Let's take each of these in order to see what we might reasonably infer about the implications for November 2.

First, and without muddying the post with two many pre-existing charts, you can see here that, according to Gallup numbers dating back to 1973, as it has for a long time Congress ranks last in terms of citizen confidence in institutions. (Citizen confidence is not identical to approval, of course, but is very similar.) Looking more closely at approval during the past year, you can see here that, again according to Gallup, the congressional approval has been hovering around the abysmal level of 20 percent throughout 2010.

Not so good.

Turning next to approval of the respective parties, the chart I presented at the top of this post above shows the approval and disapproval ratings for each party since President Obama took office, as reported by the Pew Research/National Journal Congressional Connection Poll and tracked by PollingReport.com for the Democrats and Republicans. It confirms that, indeed, the Democrats in just 18 months have blown a net +10 congressional approval rating, turning it into roughly a 20-point net disapproval rating. The key moment of inversion came in late spring 2009, in the wake of the passage of the stimulus bill and at the outset of sometimes nasty debates on Capitol Hill (and back home in those town halls) about health care reform. The only good news for Democrats is that they've fallen to the depths Republicans have been wallowing at for some time--again, with about net 20-point disapproval score.

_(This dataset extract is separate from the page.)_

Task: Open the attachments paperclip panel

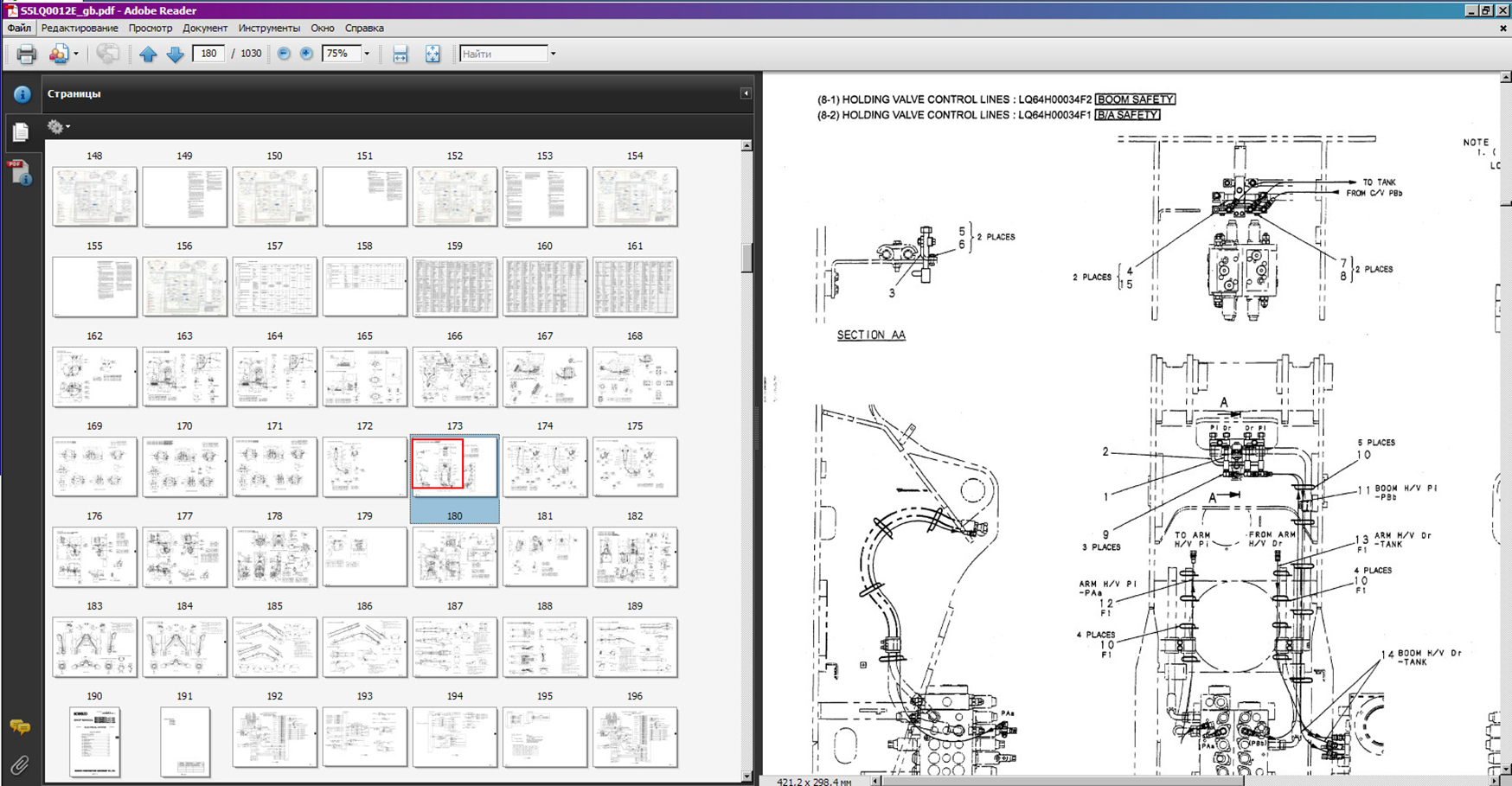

So, we can reasonably conclude that the early 2009 high hopes for Congress, no doubt boosted by the high approval ratings and excitement or hope that attended the start of the Obama presidency, have been dashed. Overall congressional approval has turned south, largely because voters now feel about as positively (or rather, negatively) as they do the Republicans. To Americans, the nation's least trusted and least liked political institution has returned to its earthly, dismal levels of scorn and disappointment.

What does all this mean for November? There are (at least) three possibilities to consider:

1. The Democrats are in serious trouble. This is the conventional wisdom, and there is ample reason to subscribe to it. Yes, the GOP's approval numbers stink, but hey, they're not in charge of anything. Their low approval means nothing because the Dems are running the show and their heads are on the electoral chopping block this autumn.

2. The Democrats are in some trouble, sure--but less than people think. Here the logic goes something like this: "The voters are disgusted with the Democrats, but that doesn't mean they like or trust the GOP to do any better. This wasn't the change they were looking for, but they know the change back to what came before is definitely not what they are looking to return to." This is the current political meme being spread by the White House and other national Democrats, a more sophisticated version of saying, "Yup, we suck but they really suck."

3. These congressional approval numbers are meaningless. One can reach this conclusion not only because both parties are suffering the same, 20-point net negative approval, but simply because approval for the Congress is distended from how people will vote on a district-by-district, state-by-state basis. The strongest piece of evidence here is this: If you think the public's view of Congress as a whole is bad now, according to Gallup it was basically the same this time in 2008 when Democrats also controlled both chambers and still picked up seats, not to mention it was higher still in 2006 right before the Republicans had their majorities erased by voters. The counter argument to this is that Democrats, though running Congress two years ago, still had George W. Bush to contend with, so they were not being held responsible for governmental failures then in the way they are now...which more or less brings us back to point #1.

I'm not a polling expert (would love to hear Nate weigh in on this), but I suspect that in this postmodern era of hyper-partisanship these approval numbers, collectively for Congress as an institution or separately for each party, matter less than how voters feel about the president--and how they then express their pleasure or displeasure during midterms toward the one set of national elites they have available to reward or punish via the ballot: members of Congress.